:: Work to complete ::
Exactly reproduce the lines from the one holding "At what coordinates" through the end of the records, including both boundary lines but no pictures.

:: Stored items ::
■ ■ ■
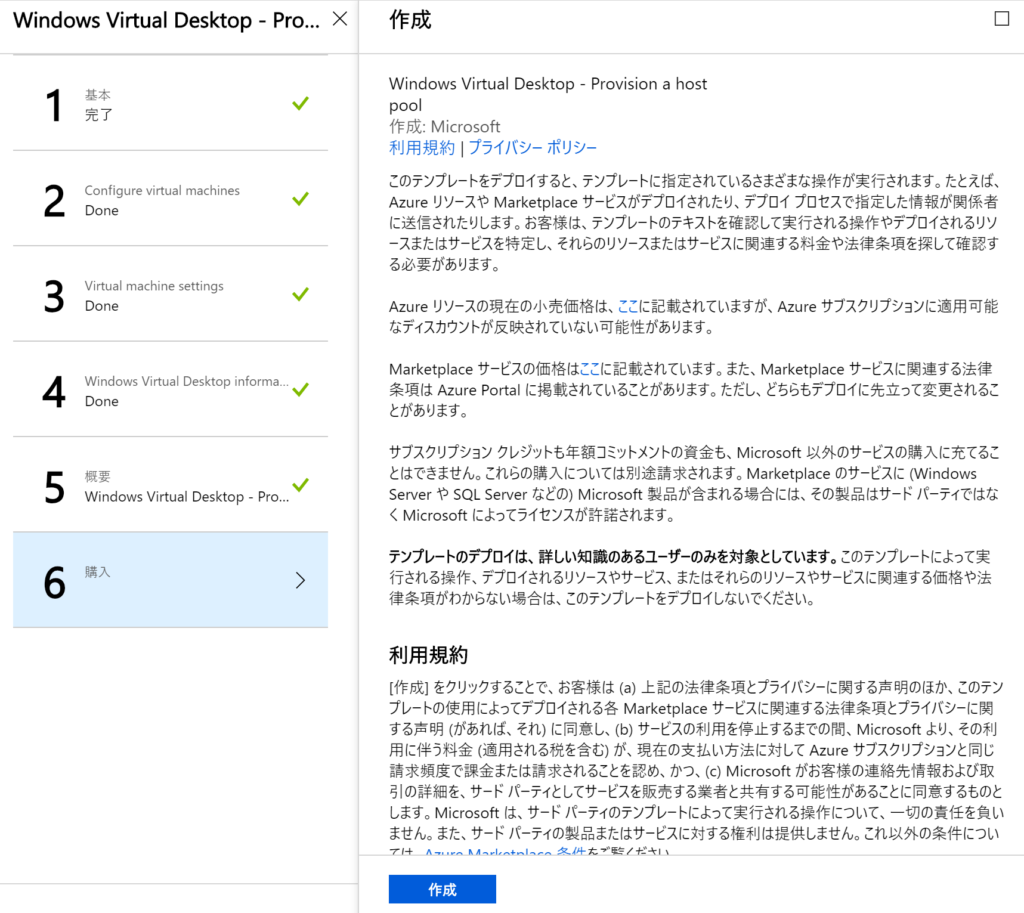Open the プライバシー ポリシー link
The image size is (1024, 913).
pyautogui.click(x=532, y=148)
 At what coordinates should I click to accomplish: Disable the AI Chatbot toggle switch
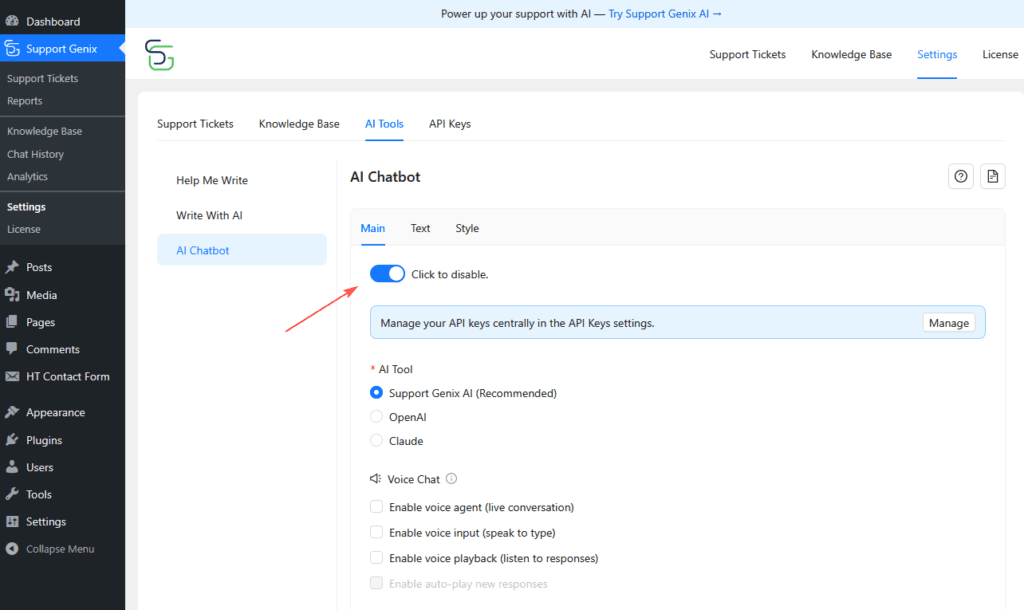point(387,274)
■ ■ ■
:: Result ::
 At what coordinates should I click to accomplish: Disable the AI Chatbot toggle switch
point(387,274)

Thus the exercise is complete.